- **Aim of the exercise**
Among the entries below, which lines include the string "three"? Show each one.

- **Records supplied**
************

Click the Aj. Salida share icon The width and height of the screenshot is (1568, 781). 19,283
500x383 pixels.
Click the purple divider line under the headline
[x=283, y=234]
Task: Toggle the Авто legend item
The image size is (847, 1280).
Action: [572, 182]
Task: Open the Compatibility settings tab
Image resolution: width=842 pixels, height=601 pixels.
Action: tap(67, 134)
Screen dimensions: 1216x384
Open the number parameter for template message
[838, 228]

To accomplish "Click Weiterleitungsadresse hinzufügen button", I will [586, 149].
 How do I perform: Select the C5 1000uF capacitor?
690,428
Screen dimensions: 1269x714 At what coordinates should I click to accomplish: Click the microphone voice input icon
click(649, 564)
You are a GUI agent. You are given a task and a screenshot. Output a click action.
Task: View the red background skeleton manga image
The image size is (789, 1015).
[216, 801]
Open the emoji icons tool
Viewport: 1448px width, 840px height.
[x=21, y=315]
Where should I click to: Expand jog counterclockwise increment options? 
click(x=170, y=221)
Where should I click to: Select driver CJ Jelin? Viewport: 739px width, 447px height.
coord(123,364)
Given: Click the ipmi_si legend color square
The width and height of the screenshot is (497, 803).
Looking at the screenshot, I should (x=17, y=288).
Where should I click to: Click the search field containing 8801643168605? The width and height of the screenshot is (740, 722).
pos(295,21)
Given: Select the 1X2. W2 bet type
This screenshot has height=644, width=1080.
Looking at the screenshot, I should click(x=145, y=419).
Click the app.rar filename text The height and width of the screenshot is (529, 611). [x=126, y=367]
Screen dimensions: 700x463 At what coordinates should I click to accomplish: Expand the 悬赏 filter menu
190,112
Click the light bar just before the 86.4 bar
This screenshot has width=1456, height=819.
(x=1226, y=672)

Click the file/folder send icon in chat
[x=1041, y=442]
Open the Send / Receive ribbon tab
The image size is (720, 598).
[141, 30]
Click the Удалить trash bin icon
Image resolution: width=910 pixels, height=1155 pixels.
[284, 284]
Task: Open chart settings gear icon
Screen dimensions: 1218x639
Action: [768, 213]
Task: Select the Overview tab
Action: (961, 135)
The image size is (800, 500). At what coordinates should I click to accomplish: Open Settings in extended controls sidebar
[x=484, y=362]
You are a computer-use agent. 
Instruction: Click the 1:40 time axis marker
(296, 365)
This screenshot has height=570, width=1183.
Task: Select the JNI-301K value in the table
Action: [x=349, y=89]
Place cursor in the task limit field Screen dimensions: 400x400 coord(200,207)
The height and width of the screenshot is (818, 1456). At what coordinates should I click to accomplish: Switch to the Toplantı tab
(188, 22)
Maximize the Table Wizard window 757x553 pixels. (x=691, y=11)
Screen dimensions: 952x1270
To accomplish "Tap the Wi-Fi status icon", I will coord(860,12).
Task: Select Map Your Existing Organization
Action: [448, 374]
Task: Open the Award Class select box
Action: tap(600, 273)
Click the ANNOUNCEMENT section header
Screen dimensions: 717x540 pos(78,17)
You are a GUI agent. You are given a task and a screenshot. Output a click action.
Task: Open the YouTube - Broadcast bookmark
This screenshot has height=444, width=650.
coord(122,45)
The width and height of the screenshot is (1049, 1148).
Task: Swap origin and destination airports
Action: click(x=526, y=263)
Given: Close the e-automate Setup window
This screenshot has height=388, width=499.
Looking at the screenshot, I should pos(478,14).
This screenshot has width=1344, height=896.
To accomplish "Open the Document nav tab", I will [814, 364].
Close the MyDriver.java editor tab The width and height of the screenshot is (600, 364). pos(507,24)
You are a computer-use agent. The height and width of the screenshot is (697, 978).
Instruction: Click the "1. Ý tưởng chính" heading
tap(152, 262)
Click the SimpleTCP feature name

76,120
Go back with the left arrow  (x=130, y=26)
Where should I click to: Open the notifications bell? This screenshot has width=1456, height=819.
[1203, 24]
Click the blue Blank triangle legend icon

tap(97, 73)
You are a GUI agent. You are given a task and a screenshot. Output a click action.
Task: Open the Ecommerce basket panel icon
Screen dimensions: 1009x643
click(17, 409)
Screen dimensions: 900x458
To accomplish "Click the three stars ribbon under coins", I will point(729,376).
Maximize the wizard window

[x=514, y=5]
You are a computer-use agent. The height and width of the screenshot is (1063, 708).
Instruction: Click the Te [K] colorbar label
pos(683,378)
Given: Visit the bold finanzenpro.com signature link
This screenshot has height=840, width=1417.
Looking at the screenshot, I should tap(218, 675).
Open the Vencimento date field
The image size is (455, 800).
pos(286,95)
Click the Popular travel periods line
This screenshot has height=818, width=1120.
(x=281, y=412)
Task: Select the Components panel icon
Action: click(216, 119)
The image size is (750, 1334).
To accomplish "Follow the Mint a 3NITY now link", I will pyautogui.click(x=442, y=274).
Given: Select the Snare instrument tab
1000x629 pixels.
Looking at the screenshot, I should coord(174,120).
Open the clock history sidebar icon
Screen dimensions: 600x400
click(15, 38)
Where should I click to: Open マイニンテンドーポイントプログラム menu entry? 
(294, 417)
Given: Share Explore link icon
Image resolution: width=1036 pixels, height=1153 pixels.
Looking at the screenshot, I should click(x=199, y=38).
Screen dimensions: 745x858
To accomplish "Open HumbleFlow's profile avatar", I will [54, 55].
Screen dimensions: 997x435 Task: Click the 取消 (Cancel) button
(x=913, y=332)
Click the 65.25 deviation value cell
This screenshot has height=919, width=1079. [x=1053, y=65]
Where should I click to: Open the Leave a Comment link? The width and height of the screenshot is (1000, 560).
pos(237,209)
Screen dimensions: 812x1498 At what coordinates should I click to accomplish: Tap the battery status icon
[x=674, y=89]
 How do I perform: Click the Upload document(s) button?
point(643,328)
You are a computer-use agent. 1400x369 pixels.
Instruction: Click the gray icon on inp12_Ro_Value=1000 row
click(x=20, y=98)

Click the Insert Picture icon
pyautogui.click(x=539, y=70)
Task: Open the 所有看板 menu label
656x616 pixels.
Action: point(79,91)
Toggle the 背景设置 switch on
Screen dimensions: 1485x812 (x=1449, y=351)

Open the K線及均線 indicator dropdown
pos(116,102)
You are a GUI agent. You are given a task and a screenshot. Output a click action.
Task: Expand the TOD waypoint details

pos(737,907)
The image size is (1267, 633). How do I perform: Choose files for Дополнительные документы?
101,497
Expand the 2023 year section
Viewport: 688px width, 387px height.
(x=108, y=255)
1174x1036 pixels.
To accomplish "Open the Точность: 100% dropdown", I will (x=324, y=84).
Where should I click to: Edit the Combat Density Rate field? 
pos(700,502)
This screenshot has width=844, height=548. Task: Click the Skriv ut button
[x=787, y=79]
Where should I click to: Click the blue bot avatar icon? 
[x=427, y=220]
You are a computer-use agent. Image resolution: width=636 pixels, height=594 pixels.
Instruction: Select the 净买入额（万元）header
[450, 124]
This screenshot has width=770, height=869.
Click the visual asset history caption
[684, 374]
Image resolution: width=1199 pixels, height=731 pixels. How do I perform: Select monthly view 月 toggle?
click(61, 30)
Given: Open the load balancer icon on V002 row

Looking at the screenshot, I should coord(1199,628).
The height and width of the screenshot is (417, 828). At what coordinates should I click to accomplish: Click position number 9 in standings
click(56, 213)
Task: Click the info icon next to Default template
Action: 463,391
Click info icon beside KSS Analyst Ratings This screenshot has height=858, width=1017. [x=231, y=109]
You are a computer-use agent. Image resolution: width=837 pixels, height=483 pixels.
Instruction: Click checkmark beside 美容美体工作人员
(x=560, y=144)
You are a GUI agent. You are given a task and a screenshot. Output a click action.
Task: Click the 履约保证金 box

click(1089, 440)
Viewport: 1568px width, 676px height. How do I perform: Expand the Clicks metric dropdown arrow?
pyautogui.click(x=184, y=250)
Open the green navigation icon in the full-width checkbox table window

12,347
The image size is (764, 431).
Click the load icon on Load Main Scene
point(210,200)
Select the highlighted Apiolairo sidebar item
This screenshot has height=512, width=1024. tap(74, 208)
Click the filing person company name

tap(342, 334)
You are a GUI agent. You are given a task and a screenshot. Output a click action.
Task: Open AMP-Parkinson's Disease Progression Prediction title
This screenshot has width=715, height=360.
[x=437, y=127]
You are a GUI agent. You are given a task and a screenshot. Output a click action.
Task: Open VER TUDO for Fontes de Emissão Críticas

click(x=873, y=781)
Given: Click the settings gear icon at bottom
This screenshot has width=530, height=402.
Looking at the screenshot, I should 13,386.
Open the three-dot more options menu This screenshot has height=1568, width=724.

************

- **Written solution**
To accomplish "Click the three stars ribbon under coins", I will point(729,376).
Open the three-dot more options menu This screenshot has height=1568, width=724.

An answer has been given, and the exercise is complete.